Ne voulant pas partir au STO et craignant d'être arrêté, mon père décide de franchir la frontière, laissant chez ses beaux-parents PAYRO sa jeune épouse Louisette et moi, leur bébé âgé de 7 mois et prénommé comme lui Clément.Ainsi donc, à la mi-juin 1943, il part à pied par le col des Monjos et le col del Torn, et réussit à arriver à Figueras. Il prend le train pour Barcelona, la peur au ventre. Les carabiniers [gardes-frontière espagnols] méfiants dévisagent les voyageurs. Comme il comprend et parle l'espagnol et le catalan, il se mêle à la conversation. Les carabiniers le prennent pour un Espagnol. Il arrive à Barcelona sans un sou. La faim le tenaille. Il s'assied sur un banc des ramblas espérant que la police vienne le cueillir, ne serait-ce que pour manger. C'est là qu'il rencontre AROLES Elie [le cousin de AROLES Marc], un Banyulenc parti avant lui. Celui-ci l'accompagne au Consulat américain où on lui remet une carte de séjour et un peu d'argent, avec obligation de ne pas quitter la ville.
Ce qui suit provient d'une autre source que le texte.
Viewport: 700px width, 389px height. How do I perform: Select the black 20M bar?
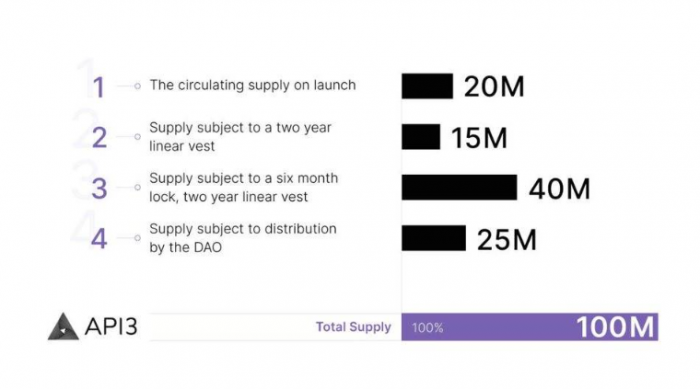[x=427, y=86]
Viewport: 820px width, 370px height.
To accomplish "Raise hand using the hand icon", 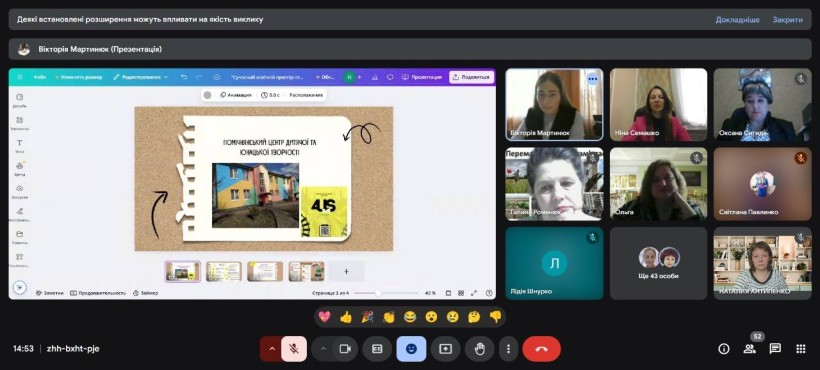I will click(x=480, y=349).
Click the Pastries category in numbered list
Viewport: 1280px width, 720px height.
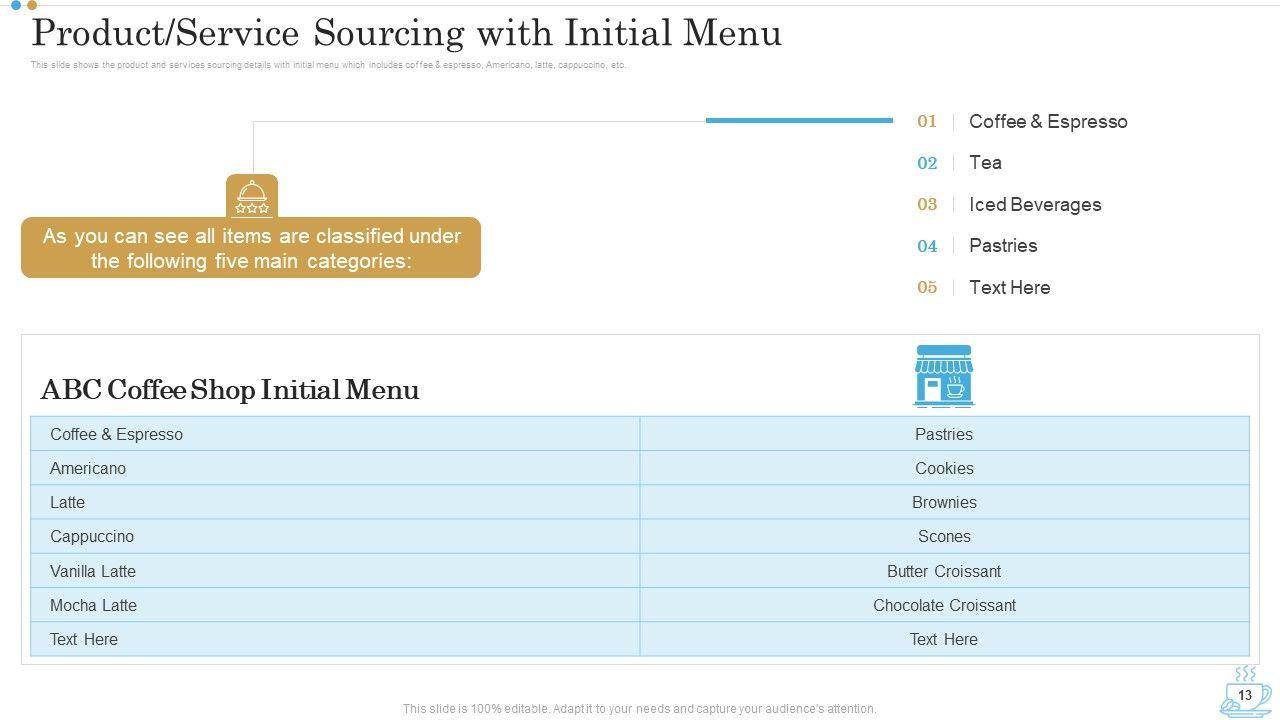click(1002, 246)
Pendant ce temps, à Banyuls, les Allemands viennent contrôler et fouiller la maison de mes grands-parents, où nous vivions ma mère, Odette la soeur de ma mère et moi. Tous les membres de la famille disent qu'ils ignorent où est passé Clément. Peu de temps après, un soir, alors que ma grand-mère sort pour donner à manger aux chats, elle entend un léger coup de sifflet provenant de sous l'escalier où est stocké le bois. Ma mère l'entend aussi et le reconnaît aussitôt. C'est mon père ... il est revenu nous voir ... Et il repart le lendemain pour Barcelona.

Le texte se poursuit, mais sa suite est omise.